_Aim_
Copy the lines from the one containing "At what (x,y)" through the one containing "Looking at the", keeping both of those lines. Leave the pictures out.

Dataset records:

************

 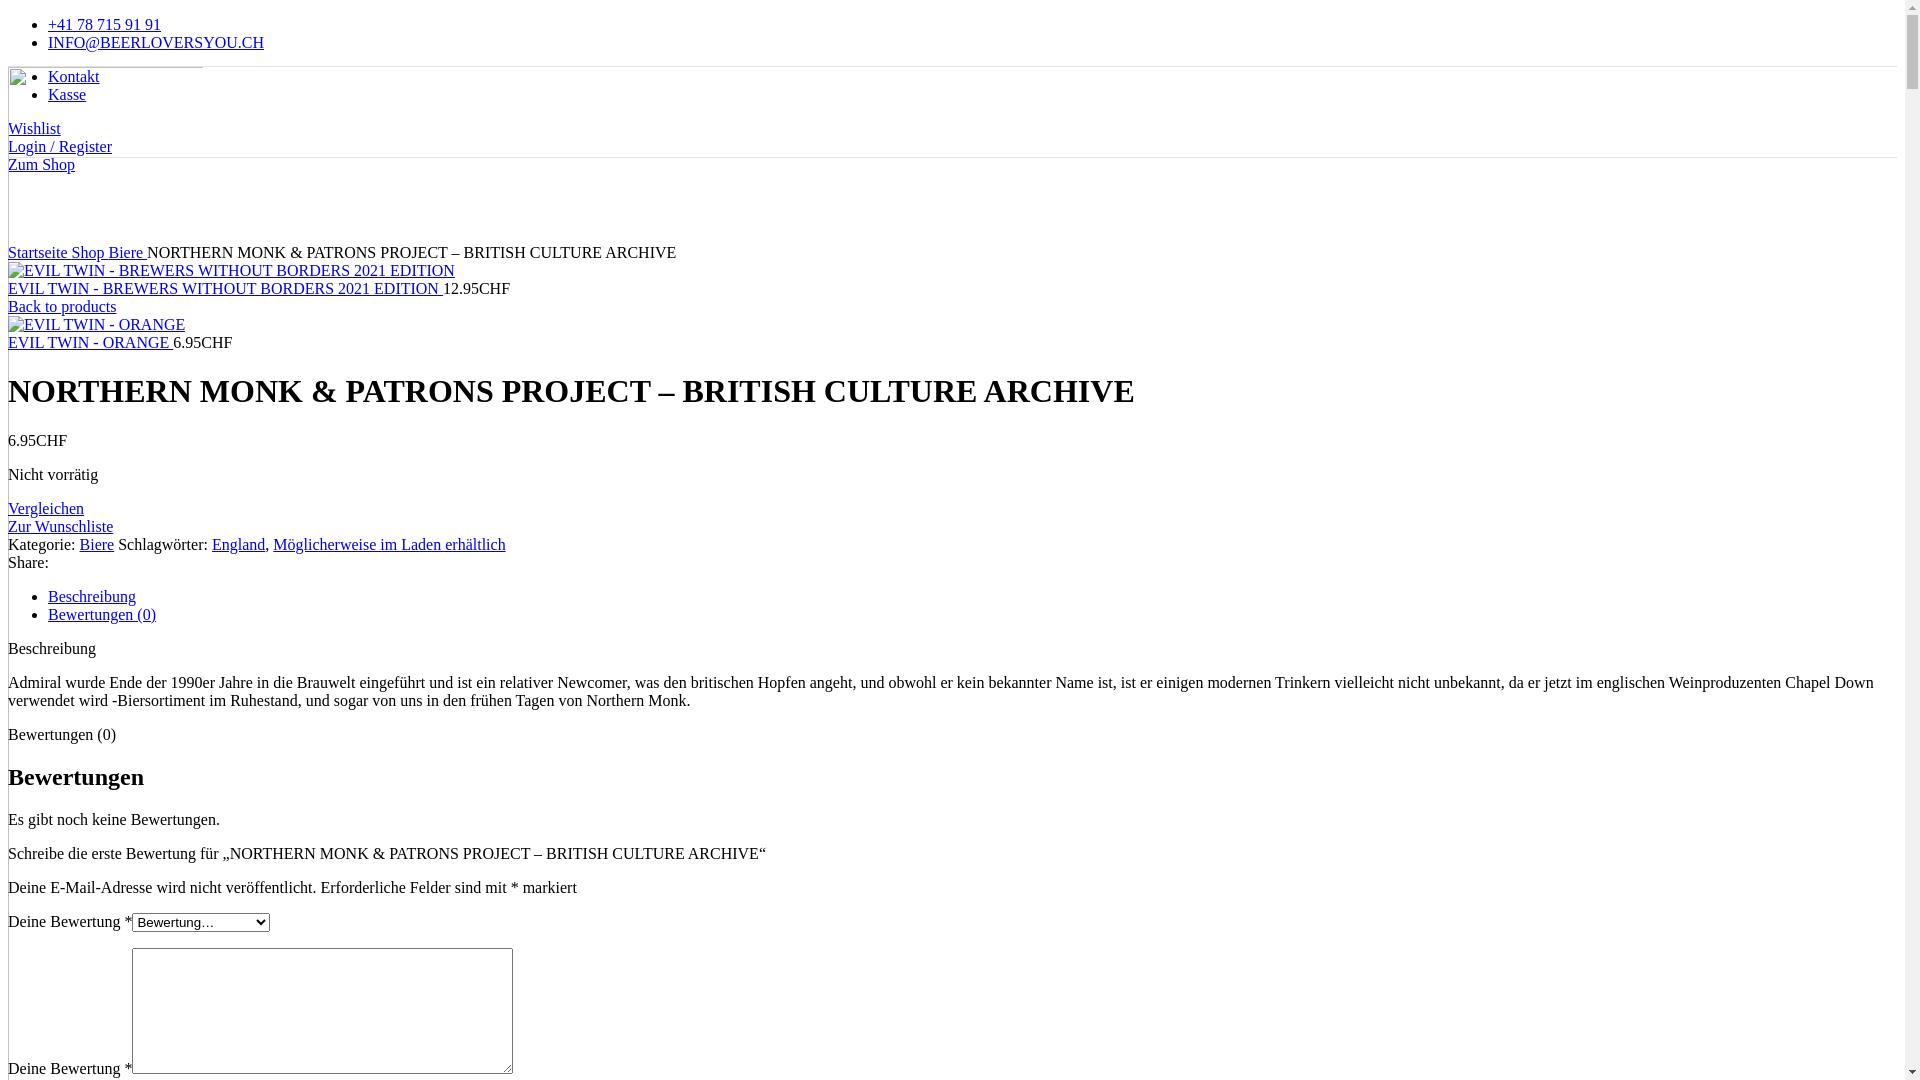 What do you see at coordinates (46, 508) in the screenshot?
I see `Vergleichen` at bounding box center [46, 508].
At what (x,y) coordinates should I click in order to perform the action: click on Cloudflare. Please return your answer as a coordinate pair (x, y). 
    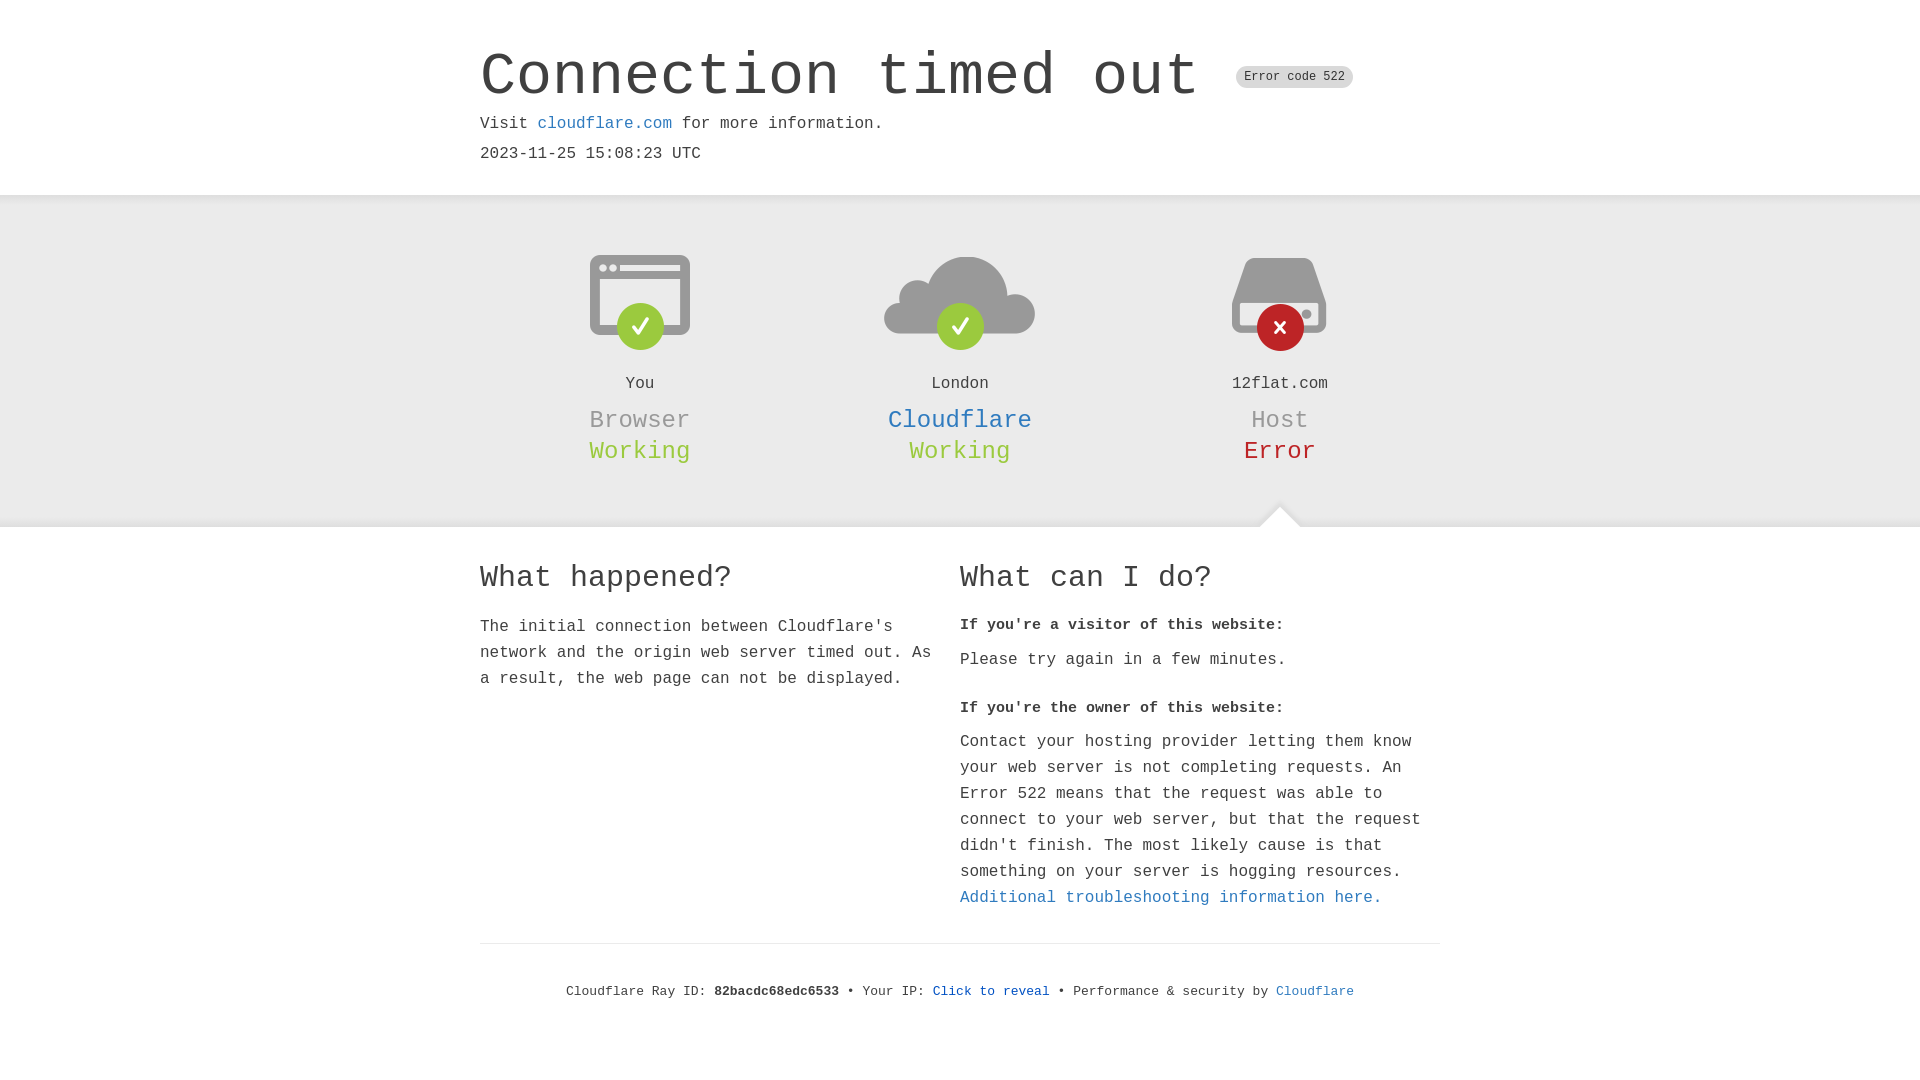
    Looking at the image, I should click on (960, 420).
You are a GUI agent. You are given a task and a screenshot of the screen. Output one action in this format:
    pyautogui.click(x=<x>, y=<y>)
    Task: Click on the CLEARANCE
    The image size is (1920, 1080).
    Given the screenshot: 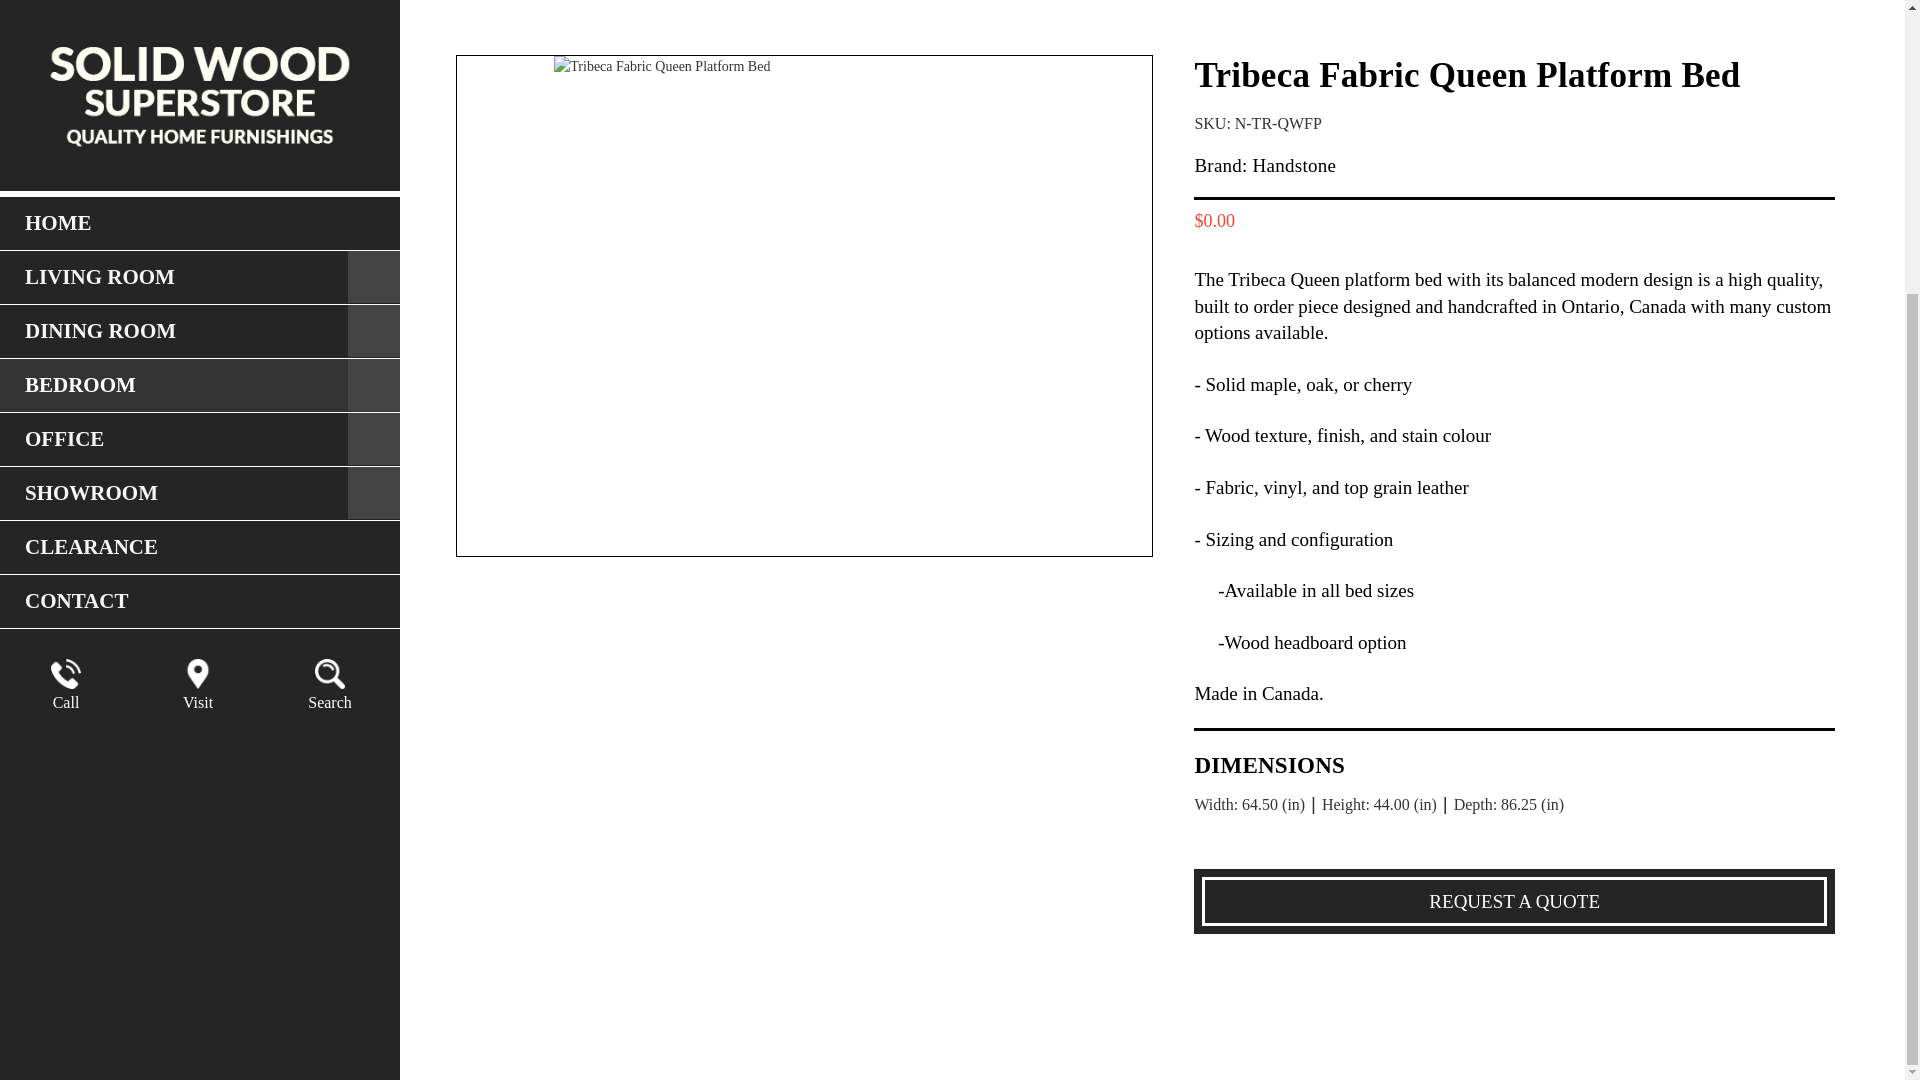 What is the action you would take?
    pyautogui.click(x=200, y=156)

************

_Solution for this exercise_
At what (x,y) coordinates should I click in order to perform the action: click on Cloudflare. Please return your answer as a coordinate pair (x, y). 
    Looking at the image, I should click on (960, 420).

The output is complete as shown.